BRIEF ▸ Search the data below for the string "computer" and copy all lines where it shows up.

AVAILABLE DATA ▸

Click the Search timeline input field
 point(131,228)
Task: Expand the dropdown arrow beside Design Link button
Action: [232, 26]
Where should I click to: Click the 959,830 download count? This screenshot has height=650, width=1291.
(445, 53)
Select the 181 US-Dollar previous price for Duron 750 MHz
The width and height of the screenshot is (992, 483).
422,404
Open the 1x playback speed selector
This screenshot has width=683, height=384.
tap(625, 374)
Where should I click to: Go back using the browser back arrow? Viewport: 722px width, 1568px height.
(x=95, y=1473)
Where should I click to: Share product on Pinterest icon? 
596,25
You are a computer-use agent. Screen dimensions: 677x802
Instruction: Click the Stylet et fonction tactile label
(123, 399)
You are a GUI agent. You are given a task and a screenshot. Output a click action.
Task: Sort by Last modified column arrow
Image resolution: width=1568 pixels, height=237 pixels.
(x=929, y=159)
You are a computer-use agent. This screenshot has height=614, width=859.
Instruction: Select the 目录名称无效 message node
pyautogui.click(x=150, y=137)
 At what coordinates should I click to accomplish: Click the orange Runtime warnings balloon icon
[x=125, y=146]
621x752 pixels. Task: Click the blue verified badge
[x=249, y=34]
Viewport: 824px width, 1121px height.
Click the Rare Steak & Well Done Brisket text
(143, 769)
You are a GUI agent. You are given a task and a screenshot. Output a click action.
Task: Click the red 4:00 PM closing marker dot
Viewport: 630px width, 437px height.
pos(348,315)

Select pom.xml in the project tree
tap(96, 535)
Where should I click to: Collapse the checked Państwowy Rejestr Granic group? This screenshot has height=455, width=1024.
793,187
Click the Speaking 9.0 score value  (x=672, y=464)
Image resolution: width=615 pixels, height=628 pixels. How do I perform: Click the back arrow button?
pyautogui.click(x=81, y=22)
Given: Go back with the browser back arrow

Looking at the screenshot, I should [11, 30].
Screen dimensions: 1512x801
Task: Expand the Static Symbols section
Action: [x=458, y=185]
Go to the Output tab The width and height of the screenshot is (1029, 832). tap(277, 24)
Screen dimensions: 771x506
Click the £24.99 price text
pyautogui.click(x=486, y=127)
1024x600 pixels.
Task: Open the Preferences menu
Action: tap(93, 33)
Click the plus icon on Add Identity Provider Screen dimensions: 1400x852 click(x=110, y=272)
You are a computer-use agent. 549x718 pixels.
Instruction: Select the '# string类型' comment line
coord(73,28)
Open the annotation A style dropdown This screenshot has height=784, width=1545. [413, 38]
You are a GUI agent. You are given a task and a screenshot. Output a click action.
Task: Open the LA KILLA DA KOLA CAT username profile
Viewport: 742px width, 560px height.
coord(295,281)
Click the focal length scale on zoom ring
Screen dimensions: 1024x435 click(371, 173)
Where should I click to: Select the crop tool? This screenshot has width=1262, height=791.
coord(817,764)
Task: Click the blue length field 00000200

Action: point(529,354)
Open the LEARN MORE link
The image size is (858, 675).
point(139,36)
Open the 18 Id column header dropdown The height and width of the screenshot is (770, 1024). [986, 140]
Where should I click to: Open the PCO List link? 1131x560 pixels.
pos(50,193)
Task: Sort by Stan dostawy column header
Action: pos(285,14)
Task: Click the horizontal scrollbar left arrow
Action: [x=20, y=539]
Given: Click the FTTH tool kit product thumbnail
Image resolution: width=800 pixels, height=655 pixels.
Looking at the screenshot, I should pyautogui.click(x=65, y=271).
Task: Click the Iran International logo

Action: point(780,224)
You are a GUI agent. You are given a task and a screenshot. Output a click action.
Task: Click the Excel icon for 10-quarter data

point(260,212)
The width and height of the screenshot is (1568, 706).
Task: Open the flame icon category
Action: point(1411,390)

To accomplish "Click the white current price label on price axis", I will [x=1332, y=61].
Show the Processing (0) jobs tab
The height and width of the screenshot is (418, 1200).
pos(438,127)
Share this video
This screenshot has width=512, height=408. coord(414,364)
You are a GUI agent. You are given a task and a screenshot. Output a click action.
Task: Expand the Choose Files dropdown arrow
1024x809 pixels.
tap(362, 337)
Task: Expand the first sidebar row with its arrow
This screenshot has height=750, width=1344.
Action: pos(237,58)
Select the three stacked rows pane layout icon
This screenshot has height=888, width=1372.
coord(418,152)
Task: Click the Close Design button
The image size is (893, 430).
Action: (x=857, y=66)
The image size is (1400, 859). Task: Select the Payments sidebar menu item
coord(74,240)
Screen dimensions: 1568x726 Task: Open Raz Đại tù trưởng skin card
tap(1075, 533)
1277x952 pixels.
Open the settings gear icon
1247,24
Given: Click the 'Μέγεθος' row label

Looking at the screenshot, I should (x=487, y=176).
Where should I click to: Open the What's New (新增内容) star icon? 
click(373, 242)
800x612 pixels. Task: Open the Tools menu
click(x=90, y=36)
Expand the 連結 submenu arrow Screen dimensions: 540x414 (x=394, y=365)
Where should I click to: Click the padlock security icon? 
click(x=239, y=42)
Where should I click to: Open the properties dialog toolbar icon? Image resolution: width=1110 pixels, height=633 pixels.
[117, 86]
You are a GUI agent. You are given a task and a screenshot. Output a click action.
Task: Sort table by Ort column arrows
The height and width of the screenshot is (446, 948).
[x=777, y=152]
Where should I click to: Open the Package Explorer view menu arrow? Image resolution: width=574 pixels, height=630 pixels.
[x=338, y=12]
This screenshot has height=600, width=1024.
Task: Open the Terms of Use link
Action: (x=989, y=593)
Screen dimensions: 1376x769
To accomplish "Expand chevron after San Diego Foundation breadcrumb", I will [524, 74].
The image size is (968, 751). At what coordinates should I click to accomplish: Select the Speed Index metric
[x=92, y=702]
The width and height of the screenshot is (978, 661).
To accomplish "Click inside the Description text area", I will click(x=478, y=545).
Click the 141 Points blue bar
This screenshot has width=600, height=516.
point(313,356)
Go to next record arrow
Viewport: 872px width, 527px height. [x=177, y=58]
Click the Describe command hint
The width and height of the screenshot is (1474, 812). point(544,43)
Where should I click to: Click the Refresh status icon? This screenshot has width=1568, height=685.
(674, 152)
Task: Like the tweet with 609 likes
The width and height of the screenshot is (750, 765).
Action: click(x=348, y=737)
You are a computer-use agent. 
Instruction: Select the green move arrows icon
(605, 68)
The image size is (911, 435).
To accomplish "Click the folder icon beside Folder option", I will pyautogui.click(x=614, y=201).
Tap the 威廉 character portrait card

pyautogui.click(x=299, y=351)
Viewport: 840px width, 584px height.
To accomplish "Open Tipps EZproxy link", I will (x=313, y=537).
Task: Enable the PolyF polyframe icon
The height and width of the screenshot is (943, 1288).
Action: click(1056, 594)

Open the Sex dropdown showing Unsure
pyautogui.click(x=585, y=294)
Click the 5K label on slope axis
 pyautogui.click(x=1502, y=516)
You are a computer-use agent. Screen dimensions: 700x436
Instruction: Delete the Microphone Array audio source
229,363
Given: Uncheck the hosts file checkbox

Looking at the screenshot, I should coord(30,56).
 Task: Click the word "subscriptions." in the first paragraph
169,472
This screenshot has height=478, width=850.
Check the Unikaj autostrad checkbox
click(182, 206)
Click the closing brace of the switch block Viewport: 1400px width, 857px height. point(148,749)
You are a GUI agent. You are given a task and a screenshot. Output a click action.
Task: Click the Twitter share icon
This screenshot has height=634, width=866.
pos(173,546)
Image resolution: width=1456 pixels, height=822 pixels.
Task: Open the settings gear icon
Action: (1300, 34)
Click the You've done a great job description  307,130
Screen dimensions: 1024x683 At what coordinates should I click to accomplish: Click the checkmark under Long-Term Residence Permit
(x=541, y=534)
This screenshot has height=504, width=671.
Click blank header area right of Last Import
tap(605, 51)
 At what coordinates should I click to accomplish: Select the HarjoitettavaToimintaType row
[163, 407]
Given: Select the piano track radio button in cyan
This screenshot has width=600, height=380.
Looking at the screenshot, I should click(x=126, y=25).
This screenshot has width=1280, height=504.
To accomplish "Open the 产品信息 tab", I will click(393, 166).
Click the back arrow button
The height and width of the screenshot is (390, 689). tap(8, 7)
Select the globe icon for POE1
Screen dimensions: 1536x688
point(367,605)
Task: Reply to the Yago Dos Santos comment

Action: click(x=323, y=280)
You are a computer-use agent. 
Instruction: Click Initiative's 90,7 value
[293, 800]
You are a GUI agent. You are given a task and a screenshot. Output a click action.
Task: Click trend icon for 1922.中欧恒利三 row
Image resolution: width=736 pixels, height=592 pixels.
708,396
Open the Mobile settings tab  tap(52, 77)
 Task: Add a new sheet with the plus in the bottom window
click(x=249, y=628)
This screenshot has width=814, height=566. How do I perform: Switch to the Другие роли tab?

RESULT ▸
You are a computer-use agent. Screen dimensions: 677x802
You are a computer-use agent. This screenshot has height=614, width=859.
You are a computer-use agent. 549x718 pixels.
You are a computer-use agent. 
You are a computer-use agent. Screen dimensions: 700x436
You are a computer-use agent. 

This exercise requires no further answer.